== DATA SECTION

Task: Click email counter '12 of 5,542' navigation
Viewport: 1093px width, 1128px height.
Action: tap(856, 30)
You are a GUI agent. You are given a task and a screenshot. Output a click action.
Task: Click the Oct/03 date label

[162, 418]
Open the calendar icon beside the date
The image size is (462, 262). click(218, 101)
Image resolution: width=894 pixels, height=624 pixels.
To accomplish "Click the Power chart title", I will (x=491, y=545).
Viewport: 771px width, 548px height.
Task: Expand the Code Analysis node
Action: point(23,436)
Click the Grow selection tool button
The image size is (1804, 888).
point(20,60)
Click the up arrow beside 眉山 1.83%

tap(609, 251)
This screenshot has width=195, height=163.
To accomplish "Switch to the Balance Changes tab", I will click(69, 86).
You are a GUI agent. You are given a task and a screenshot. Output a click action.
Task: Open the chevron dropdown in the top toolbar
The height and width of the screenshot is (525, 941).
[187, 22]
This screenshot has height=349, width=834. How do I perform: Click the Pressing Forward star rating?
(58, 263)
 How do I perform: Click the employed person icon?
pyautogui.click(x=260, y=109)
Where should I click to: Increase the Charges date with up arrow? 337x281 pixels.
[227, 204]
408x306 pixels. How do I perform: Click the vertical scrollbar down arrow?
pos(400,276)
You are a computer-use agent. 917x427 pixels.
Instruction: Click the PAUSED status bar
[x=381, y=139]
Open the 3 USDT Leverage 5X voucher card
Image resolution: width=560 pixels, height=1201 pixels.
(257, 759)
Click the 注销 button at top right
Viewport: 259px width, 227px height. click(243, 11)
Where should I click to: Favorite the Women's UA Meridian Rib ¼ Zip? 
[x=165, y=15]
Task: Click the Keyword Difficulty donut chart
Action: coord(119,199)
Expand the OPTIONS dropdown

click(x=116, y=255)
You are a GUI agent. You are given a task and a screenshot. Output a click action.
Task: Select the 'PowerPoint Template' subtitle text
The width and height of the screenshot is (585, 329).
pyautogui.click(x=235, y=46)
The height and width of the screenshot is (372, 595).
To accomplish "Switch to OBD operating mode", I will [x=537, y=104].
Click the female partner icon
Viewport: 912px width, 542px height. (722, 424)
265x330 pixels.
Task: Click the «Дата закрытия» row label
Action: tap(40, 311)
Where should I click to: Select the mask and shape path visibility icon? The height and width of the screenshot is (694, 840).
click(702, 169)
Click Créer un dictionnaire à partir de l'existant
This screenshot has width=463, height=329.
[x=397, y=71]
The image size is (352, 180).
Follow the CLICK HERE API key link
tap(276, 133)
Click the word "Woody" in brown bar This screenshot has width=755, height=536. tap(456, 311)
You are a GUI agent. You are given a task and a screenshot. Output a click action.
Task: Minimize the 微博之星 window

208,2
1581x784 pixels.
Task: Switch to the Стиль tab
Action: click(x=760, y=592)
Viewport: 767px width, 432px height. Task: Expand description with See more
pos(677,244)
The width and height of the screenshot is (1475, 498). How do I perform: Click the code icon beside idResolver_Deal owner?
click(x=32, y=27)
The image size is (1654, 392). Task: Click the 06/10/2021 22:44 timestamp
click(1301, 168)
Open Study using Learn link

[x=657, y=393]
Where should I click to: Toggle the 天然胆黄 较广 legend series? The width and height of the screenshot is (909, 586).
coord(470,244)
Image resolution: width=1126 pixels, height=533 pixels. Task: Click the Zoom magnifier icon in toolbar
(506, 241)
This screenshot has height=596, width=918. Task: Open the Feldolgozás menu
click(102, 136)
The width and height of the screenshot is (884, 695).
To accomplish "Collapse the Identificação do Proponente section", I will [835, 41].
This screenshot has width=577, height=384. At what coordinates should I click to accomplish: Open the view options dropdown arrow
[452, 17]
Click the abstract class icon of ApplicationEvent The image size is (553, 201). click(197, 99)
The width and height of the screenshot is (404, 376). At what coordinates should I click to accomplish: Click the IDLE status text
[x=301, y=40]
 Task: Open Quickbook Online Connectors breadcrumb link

====

(INSTRUCTIONS FOR THE TASK):
The entire set of entries, and nothing else, should be set down exactly.

(SOLUTION TO THIS TASK):
Task: Click email counter '12 of 5,542' navigation
Viewport: 1093px width, 1128px height.
Action: tap(856, 30)
You are a GUI agent. You are given a task and a screenshot. Output a click action.
Task: Click the Oct/03 date label

[162, 418]
Open the calendar icon beside the date
The image size is (462, 262). click(218, 101)
Image resolution: width=894 pixels, height=624 pixels.
To accomplish "Click the Power chart title", I will (x=491, y=545).
Viewport: 771px width, 548px height.
Task: Expand the Code Analysis node
Action: point(23,436)
Click the Grow selection tool button
The image size is (1804, 888).
point(20,60)
Click the up arrow beside 眉山 1.83%

tap(609, 251)
This screenshot has width=195, height=163.
To accomplish "Switch to the Balance Changes tab", I will click(69, 86).
You are a GUI agent. You are given a task and a screenshot. Output a click action.
Task: Open the chevron dropdown in the top toolbar
The height and width of the screenshot is (525, 941).
[187, 22]
This screenshot has height=349, width=834. How do I perform: Click the Pressing Forward star rating?
(58, 263)
 How do I perform: Click the employed person icon?
pyautogui.click(x=260, y=109)
Where should I click to: Increase the Charges date with up arrow? 337x281 pixels.
[227, 204]
408x306 pixels. How do I perform: Click the vertical scrollbar down arrow?
pos(400,276)
You are a computer-use agent. 917x427 pixels.
Instruction: Click the PAUSED status bar
[x=381, y=139]
Open the 3 USDT Leverage 5X voucher card
Image resolution: width=560 pixels, height=1201 pixels.
(257, 759)
Click the 注销 button at top right
Viewport: 259px width, 227px height. click(243, 11)
Where should I click to: Favorite the Women's UA Meridian Rib ¼ Zip? 
[x=165, y=15]
Task: Click the Keyword Difficulty donut chart
Action: coord(119,199)
Expand the OPTIONS dropdown

click(x=116, y=255)
You are a GUI agent. You are given a task and a screenshot. Output a click action.
Task: Select the 'PowerPoint Template' subtitle text
The width and height of the screenshot is (585, 329).
pyautogui.click(x=235, y=46)
The height and width of the screenshot is (372, 595).
To accomplish "Switch to OBD operating mode", I will [x=537, y=104].
Click the female partner icon
Viewport: 912px width, 542px height. (722, 424)
265x330 pixels.
Task: Click the «Дата закрытия» row label
Action: tap(40, 311)
Where should I click to: Select the mask and shape path visibility icon? The height and width of the screenshot is (694, 840).
click(702, 169)
Click Créer un dictionnaire à partir de l'existant
This screenshot has width=463, height=329.
[x=397, y=71]
The image size is (352, 180).
Follow the CLICK HERE API key link
tap(276, 133)
Click the word "Woody" in brown bar This screenshot has width=755, height=536. tap(456, 311)
You are a GUI agent. You are given a task and a screenshot. Output a click action.
Task: Minimize the 微博之星 window

208,2
1581x784 pixels.
Task: Switch to the Стиль tab
Action: click(x=760, y=592)
Viewport: 767px width, 432px height. Task: Expand description with See more
pos(677,244)
The width and height of the screenshot is (1475, 498). How do I perform: Click the code icon beside idResolver_Deal owner?
click(x=32, y=27)
The image size is (1654, 392). Task: Click the 06/10/2021 22:44 timestamp
click(1301, 168)
Open Study using Learn link

[x=657, y=393]
Where should I click to: Toggle the 天然胆黄 较广 legend series? The width and height of the screenshot is (909, 586).
coord(470,244)
Image resolution: width=1126 pixels, height=533 pixels. Task: Click the Zoom magnifier icon in toolbar
(506, 241)
This screenshot has height=596, width=918. Task: Open the Feldolgozás menu
click(102, 136)
The width and height of the screenshot is (884, 695).
To accomplish "Collapse the Identificação do Proponente section", I will [835, 41].
This screenshot has width=577, height=384. At what coordinates should I click to accomplish: Open the view options dropdown arrow
[452, 17]
Click the abstract class icon of ApplicationEvent The image size is (553, 201). click(197, 99)
The width and height of the screenshot is (404, 376). At what coordinates should I click to accomplish: Click the IDLE status text
[x=301, y=40]
 Task: Open Quickbook Online Connectors breadcrumb link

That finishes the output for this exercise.